Another French analyst, Jacques Reland, a senior research fellow at the Global Policy Institute, a London-based think tank, said: “Everyone knows it’s going to be a disaster for Mr Macron, leaving his party [La Republique En Marche] with few councillors and very few mayors, hardly any in big towns.

“But it’s important to remember that the French generally distrust politicians with the exception of their mayors. Those who seem to have done a good job during the pandemic will benefit in the vote.”

France has recorded the fifth-highest number of deaths related to Covid-19, with a total of about 30,000. Only the US, Brazil, Britain and Italy have experienced greater mortality.

But “deconfinement” is well under away. Schools, restaurants and cafes, cinemas and public attractions are among facilities that have reopened. Discotheques remain closed and the Ligue 1 football season has been abandoned with the clear leaders Paris Saint-Germain (PSG) declared champions – unlike top-league equivalents in other European countries, where fixtures have resumed without spectators – but beaches are filling up and life is gradually returning to the “new normal”.

The timing of the elections unexpectedly recalls a three-year-old scandal that continues to affect French political life.

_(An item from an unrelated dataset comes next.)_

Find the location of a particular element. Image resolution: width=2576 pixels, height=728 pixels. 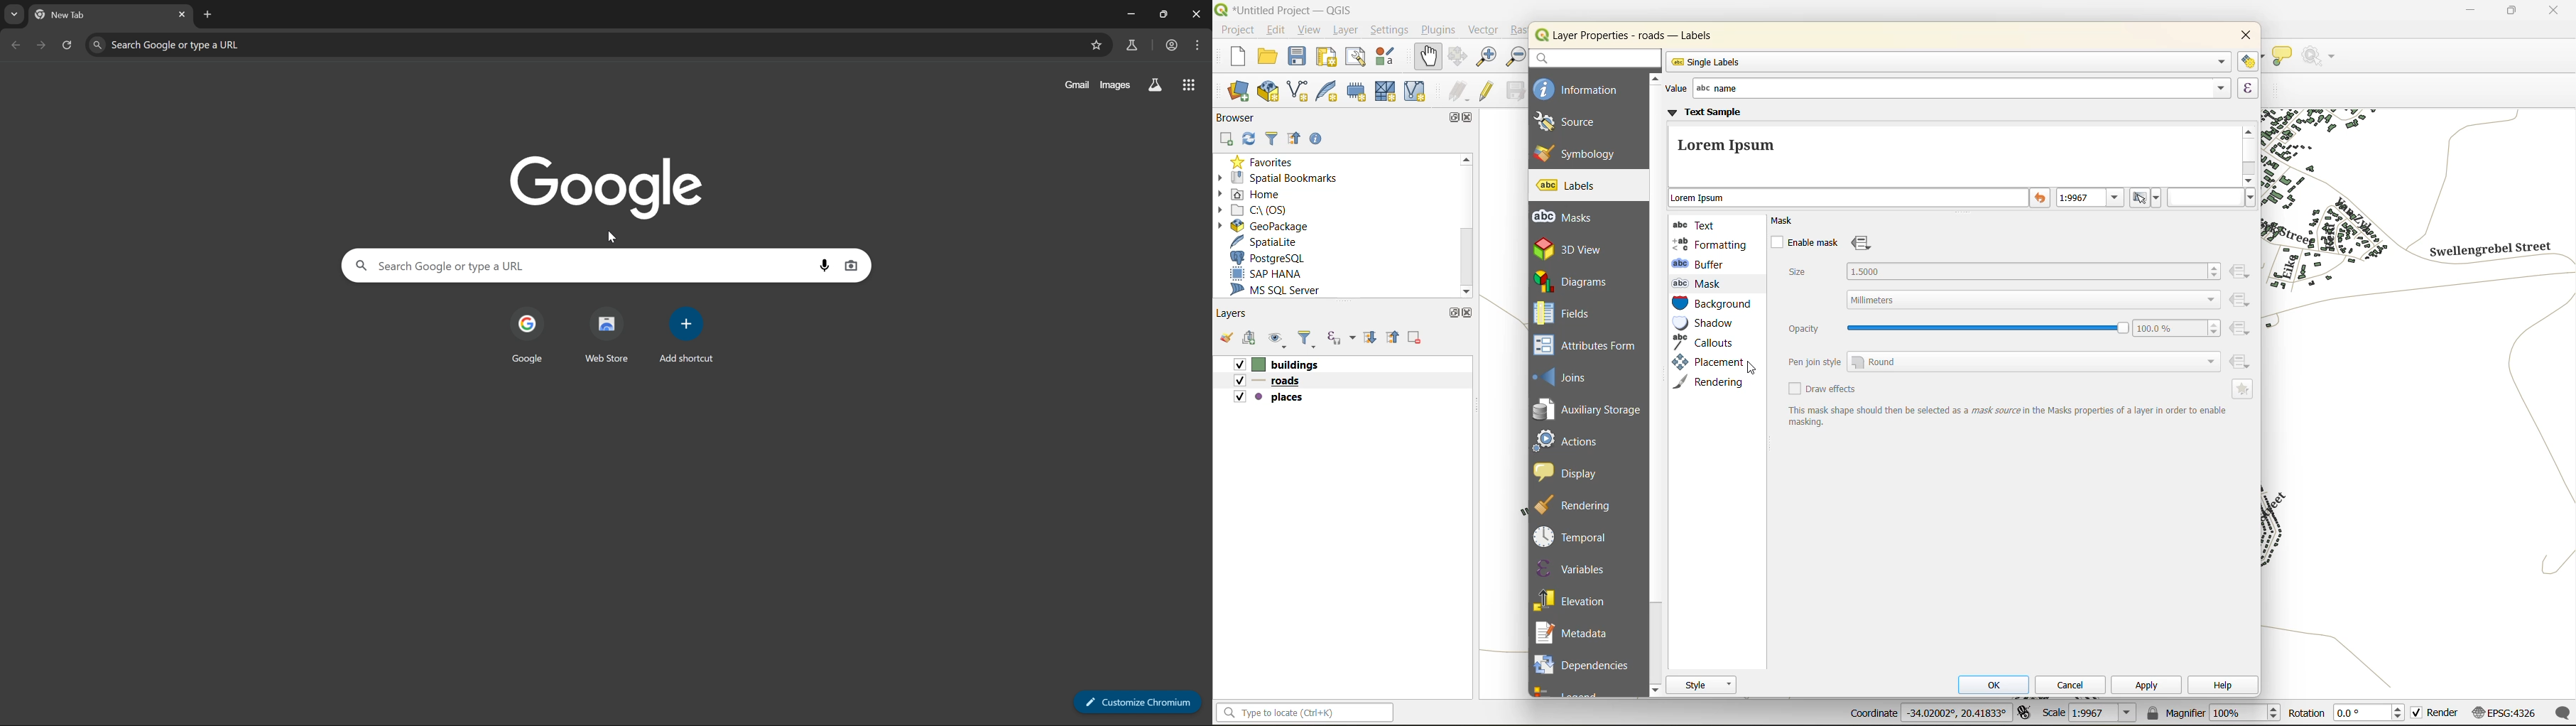

close is located at coordinates (183, 16).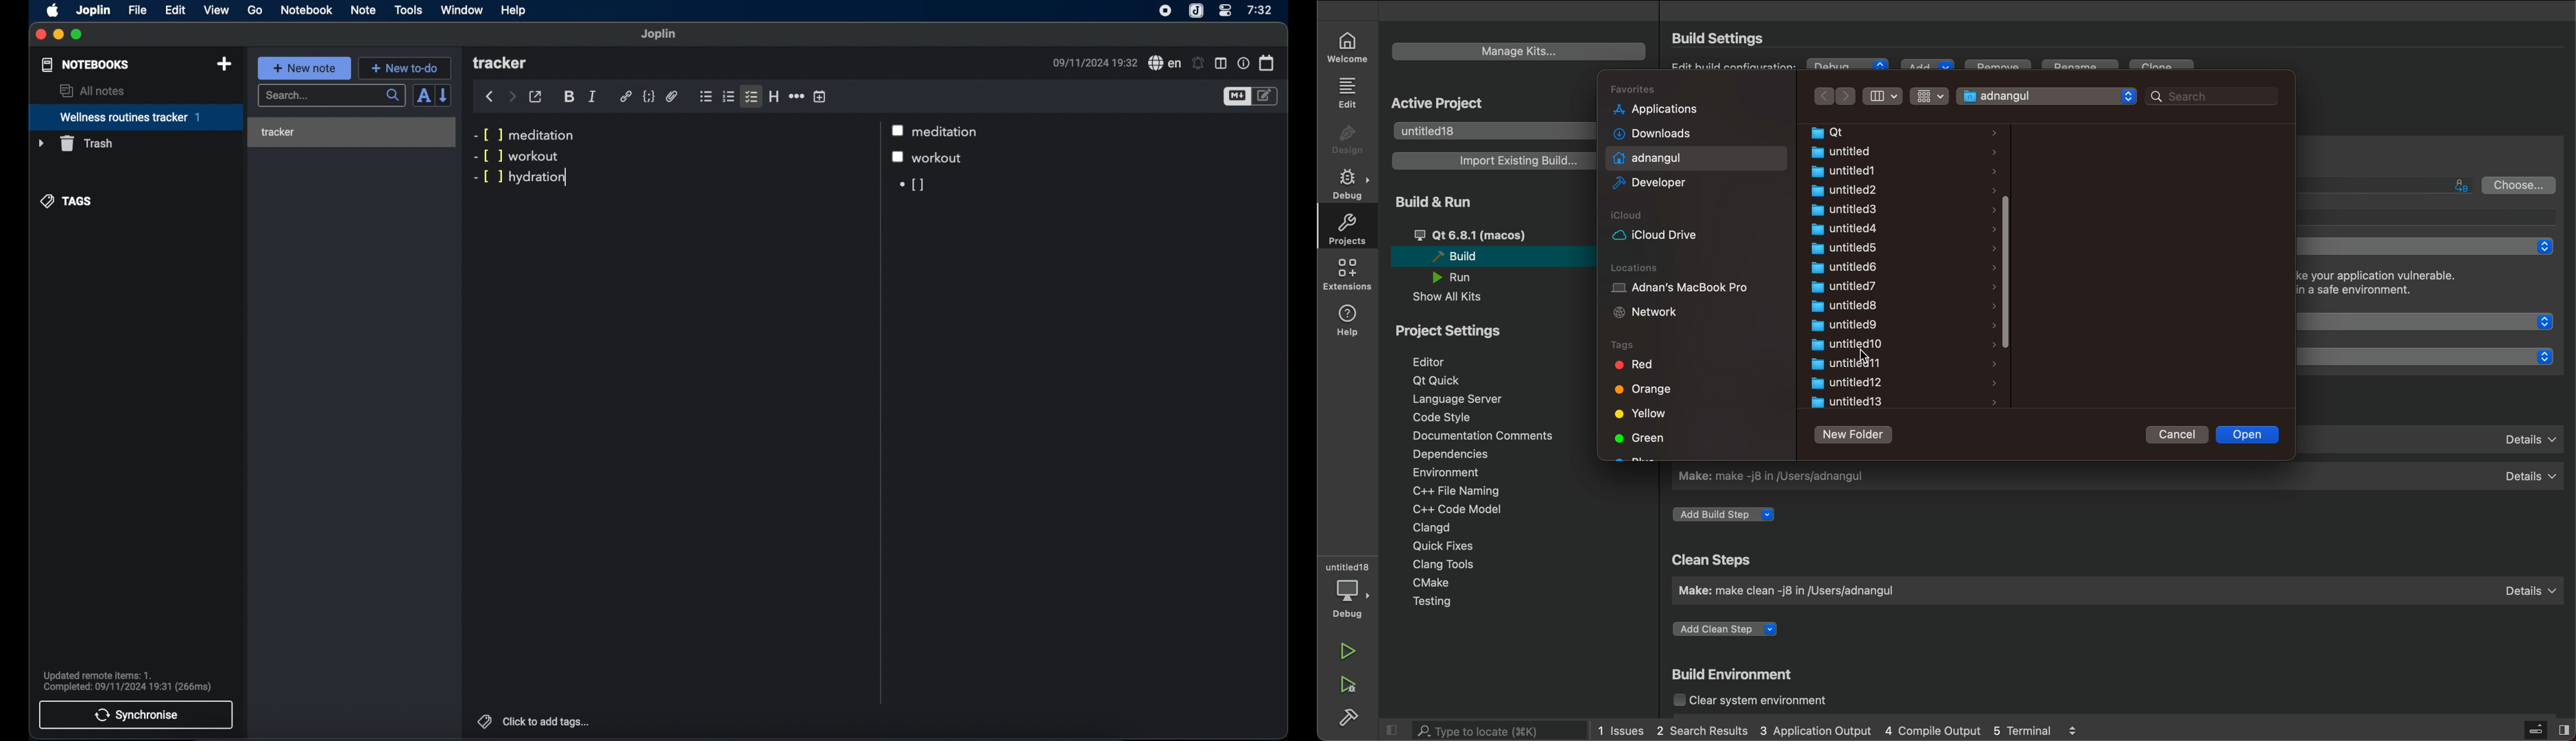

Until a few months before the elections that installed Mr Macron at the Elysee Palace, the favourite to win was Francois Fillon, the candidate for the centre-right Republicains and a former prime minister.

His chances were wrecked by revelations of payments of hundreds of thousands of euros from public funds to his British wife, Penelope, for allegedly fictitious duties on his behalf over a 15-year period, income both claim was legitimate.

Sunday’s voting takes place on the eve of verdicts in the couple’s trial for embezzlement. Instead of leading his party and serving as France’s president, Mr Fillon risks imprisonment if convicted, prosecutors having called for a three-year term for him, a suspended sentence for his wife as “consenting victim” of his actions and huge fines for both.